The Denver Post

Dog-gone geese! Hazing can help

- By Karen Antonacci

longmont» Katie, a 5year-old golden retriever, strained against her leash Friday evening, eager to chase away some Canada geese from Longmont’s valuable golf course grass.

Emma Massey, 11, let Katie off her leash and the dog straighten­ed out into a blond arrow aiming straight for a smattering of the geese on Twin Peaks Golf Course.

The geese fled to sullenly float on the one of the golf course’s ponds and Katie trotted back to Emma, panting and with her special Longmont geese-hazing program vest askew.

Larry Mills, Longmont golf operations manager, said the program started in 2002 when the City Council approved an ordinance that allows dogs to be off-leash in certain areas of the city to chase off geese.

The geese are problemati­c for the golf courses and parks with water features because they eat the grass and annoy golfers or parkgoers, Mills said.

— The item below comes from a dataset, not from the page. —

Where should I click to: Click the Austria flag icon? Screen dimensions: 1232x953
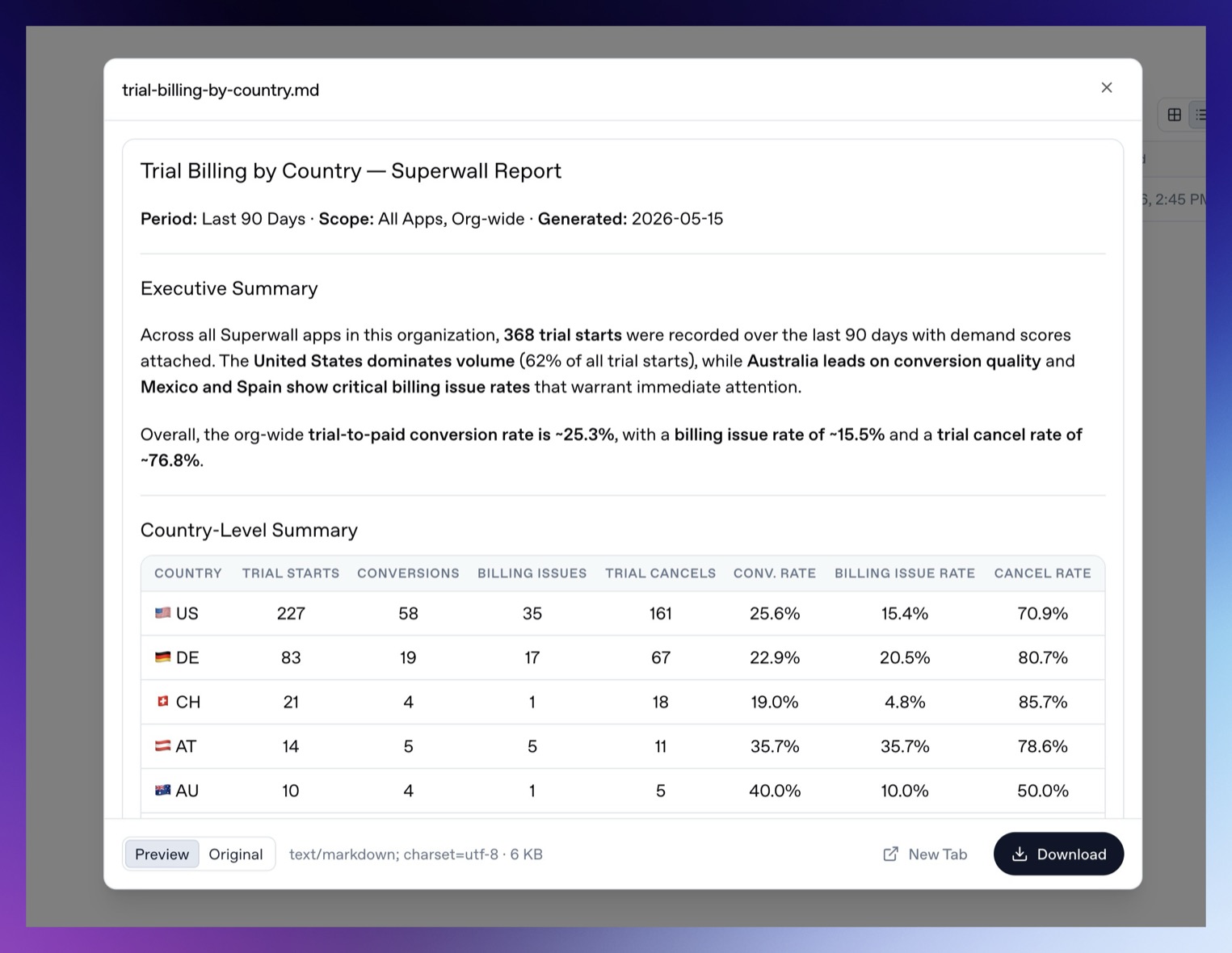coord(162,746)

“The number is astronomic­al. They hang out on parks and golf courses,” Mills said. “They eat the grass all the way down to the soil and dig holes on the putting greens.

“We get a number of complaints from golfers who don’t want to wade through feces when they play golf.”

The city is allowed to haze geese Aug. 1 through March 31, avoiding the geese nesting and molting season.

Mills said there are about 30 dogs enrolled in the program. Each dog gets a dogsized orange vest.

Handlers get an orange vest and ID card so if animal control is called for an offleash dog they know the dog is doing its civic duty annoying geese.

Emma’s mother, Kris, said the program has been beneficial. “I’m so excited Longmont has this and is so dogfriendl­y.”

Mills said he could use some more participan­ts in the geese-hazing program.

“It’s only effective if there’s constant hazing. In other words, if a dog chases them once in a while, the geese get aware of it,” Mills said. “It’s somewhat effective, but we’re not getting the constant geese hazing we’re after.”